Left In The Dark

Counterfeting is plaguing the lighting industry.

Counterfeiting: it sounds like something reminiscent of a spy movie, where some evil henchman would be hunched and sweating over a machine producing bill after bill—piles of green paper with no commercial worth. Yet in the truck parts industry the problem is anything but fiction, and the currency is a variety of vehicle accessories, most notably lighting products.

The estimate of the numbers of counterfeit products flooding the market varies, but one thing is for certain—the manufacturers who are concerned with valid products that fit legal safety standards are taking a major financial hit as these inferior products swallow their business.


The Transportation Safety Equipment Institute (TSEI) is a non-profit trade association that promotes the development of advanced performance standards and federal and state government and international regulations for the commercial vehicular safety equipment industry. TSEI's efforts focus on promoting the integrity of its members and the industry through product certification, testing, government enforcement and compliance activities.

TSEI is involved with safety-related issues on behalf of both the OEM and aftermarket, with the foundation of the organization focuses on highway safety. In addition to conducting research and testing, TSEI also serves as a technical forum for those in the industry to address safety concerns.

TSEI is a Motor and Equipment Manufacturers Association (MEMA) managed trade association.


TSEI is involved in the process of finding both counterfeit products and non-compliant parts and accessories, although the two are not necessarily interchangeable. Brian Duggan, director of trade and commercial policy for MEMA, explains the difference between the two categories.

"There are two separate issues you've got. Non-compliance is a violation of the National Highway Traffic Safety Administration (NHTSA). In other words, if you take the light and you test it and it doesn't meet the NHTSA standard and it's supposed to be installed on a car or a truck, then it's not compliant. It's not a criminal matter, but you did violate the federal safety standards and you have to get those lights off the market," Duggan explains.
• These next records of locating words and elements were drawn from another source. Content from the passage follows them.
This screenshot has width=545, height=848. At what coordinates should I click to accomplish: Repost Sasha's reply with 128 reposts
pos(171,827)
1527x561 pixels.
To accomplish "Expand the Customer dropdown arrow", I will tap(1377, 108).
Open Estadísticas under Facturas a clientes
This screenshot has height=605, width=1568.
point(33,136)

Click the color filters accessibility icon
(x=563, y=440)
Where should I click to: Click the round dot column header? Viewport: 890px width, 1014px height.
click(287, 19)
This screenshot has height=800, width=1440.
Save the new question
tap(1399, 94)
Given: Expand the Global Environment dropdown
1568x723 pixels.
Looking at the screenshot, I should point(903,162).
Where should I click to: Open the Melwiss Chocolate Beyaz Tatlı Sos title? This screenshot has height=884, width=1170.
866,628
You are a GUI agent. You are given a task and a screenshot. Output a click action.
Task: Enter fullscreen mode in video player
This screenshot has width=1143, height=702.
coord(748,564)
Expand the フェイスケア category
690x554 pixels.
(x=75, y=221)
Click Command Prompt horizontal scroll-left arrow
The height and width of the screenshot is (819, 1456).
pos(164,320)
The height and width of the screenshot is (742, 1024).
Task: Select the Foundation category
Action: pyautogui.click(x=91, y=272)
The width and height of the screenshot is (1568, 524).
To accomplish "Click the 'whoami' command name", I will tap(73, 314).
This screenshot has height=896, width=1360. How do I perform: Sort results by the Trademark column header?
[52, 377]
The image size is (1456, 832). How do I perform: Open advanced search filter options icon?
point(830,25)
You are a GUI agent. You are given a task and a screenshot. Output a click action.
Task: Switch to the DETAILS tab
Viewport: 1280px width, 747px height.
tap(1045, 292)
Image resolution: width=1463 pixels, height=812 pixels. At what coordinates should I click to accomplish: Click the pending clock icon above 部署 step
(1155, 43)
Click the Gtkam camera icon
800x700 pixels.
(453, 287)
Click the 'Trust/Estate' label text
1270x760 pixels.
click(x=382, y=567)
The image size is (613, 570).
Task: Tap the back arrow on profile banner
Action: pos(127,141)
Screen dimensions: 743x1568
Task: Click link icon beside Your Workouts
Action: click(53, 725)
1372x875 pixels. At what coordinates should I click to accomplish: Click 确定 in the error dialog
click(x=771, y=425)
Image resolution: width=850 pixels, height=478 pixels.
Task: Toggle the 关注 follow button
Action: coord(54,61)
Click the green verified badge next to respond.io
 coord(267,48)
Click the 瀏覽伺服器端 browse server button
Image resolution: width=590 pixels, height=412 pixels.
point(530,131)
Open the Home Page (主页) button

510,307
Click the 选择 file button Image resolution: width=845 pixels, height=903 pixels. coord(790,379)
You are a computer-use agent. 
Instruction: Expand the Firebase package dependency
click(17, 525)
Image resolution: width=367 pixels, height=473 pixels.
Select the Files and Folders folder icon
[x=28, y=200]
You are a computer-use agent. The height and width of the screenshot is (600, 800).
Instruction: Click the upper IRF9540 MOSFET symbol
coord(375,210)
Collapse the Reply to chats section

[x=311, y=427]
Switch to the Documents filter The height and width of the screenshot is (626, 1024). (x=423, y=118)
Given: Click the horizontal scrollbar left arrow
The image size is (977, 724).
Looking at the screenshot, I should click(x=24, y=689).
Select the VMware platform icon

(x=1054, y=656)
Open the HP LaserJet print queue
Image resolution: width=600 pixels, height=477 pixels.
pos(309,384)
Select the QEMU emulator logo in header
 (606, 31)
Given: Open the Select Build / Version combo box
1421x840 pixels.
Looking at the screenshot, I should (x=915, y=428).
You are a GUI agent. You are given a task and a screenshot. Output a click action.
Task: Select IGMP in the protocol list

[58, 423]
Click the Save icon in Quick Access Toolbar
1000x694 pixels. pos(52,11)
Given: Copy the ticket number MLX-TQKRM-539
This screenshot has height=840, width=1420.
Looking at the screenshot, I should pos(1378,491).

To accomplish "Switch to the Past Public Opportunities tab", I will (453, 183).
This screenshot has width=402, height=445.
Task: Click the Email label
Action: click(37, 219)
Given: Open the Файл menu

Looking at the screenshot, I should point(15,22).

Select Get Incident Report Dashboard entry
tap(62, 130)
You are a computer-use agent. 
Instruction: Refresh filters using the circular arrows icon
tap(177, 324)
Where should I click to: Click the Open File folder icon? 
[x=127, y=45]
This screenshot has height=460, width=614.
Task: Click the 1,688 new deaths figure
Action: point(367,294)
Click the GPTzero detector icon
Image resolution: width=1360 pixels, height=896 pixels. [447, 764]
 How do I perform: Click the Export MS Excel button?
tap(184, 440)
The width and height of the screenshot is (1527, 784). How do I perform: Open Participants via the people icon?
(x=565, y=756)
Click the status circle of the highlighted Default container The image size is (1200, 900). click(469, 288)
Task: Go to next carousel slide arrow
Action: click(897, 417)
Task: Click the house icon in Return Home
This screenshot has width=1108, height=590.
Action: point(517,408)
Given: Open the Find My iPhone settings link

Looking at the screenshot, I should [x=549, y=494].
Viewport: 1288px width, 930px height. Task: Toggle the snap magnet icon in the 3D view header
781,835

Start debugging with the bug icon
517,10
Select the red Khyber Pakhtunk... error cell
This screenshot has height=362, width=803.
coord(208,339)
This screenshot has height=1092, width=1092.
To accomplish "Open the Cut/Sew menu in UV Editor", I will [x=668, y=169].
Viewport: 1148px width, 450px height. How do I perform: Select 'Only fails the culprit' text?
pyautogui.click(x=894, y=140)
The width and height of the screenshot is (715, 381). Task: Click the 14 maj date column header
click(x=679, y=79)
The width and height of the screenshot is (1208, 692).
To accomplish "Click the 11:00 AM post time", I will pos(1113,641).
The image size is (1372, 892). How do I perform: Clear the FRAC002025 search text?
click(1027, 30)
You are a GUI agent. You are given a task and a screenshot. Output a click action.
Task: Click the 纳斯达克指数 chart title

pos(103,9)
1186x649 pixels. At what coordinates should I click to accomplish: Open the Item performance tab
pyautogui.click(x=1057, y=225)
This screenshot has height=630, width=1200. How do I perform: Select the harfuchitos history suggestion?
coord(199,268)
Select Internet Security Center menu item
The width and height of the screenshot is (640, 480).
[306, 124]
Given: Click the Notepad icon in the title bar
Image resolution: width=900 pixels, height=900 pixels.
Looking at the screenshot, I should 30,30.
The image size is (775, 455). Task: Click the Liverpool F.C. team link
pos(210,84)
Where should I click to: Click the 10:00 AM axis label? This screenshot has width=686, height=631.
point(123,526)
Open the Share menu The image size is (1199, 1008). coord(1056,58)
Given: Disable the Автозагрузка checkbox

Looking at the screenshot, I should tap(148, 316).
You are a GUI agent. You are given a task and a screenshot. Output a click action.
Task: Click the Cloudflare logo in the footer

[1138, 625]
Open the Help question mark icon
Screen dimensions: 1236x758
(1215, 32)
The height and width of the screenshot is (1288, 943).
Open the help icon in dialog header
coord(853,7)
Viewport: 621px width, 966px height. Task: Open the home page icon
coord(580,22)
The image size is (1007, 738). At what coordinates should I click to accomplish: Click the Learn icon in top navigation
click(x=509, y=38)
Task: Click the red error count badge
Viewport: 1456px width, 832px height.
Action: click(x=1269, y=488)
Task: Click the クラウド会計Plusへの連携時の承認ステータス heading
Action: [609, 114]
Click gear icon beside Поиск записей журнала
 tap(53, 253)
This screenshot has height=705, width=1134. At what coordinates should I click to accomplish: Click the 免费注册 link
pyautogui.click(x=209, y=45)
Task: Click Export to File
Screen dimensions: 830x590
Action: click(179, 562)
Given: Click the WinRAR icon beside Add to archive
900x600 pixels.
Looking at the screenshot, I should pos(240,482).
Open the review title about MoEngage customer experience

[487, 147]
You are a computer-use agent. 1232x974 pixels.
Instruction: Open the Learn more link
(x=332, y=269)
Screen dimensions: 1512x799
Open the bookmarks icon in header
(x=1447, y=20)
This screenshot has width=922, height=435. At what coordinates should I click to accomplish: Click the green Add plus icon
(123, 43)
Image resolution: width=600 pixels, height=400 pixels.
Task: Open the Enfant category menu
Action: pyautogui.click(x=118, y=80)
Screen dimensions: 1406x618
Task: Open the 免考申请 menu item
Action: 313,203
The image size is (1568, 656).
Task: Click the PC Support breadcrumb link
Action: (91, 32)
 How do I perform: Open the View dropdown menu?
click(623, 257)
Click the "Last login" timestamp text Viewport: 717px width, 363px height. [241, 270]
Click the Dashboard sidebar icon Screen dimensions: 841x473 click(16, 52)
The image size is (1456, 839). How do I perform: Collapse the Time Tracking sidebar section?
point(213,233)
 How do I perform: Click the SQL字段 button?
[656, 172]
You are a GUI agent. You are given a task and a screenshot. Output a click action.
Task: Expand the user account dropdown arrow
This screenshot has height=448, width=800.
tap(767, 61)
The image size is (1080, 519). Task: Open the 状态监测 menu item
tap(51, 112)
"The counterfeiting issue is a criminal and civil matter," he says. "If they violate your trademark, a company can issue a cease and desist order. Trademark violation is also a criminal matter—in other words, it's not just a matter of me or a company suing the infringer—they can actually bring it to the attention of the federal and state authorities."


"If they find a light in the market that they think is non-compliant, a lot of times the members of this group will bring it back and do round-robin testing in their own labs," Duggan explains. "They're just companies—they can't enforce the law, but they can bring it to the attention of regulators and say 'we've tested it, perhaps you should, too, because it failed.' And then the government has to take it from there. There's a number of ways that they can do that. They can actually test the light, they can contact the manufacturer, or—let's say it was manufactured outside of the United States—they can contact the fellows who import it and sell it and say, 'Can you prove to us that this light complies?'"


Companies who focus specifically on the lighting market, such as Truck-Lite, have seen the most dramatic effects from the emergence of counterfeit lighting. Brad Van Riper, vice president of research and development for Truck-Lite, explains how the effects are rippling and, often, indeterminable.

"The emergence of counterfeit and non-compliant lighting products has affected our product sales, as we have been displaced completely in some markets—like the local truck stop suppliers—where we used to be a dominant player," Van Riper says.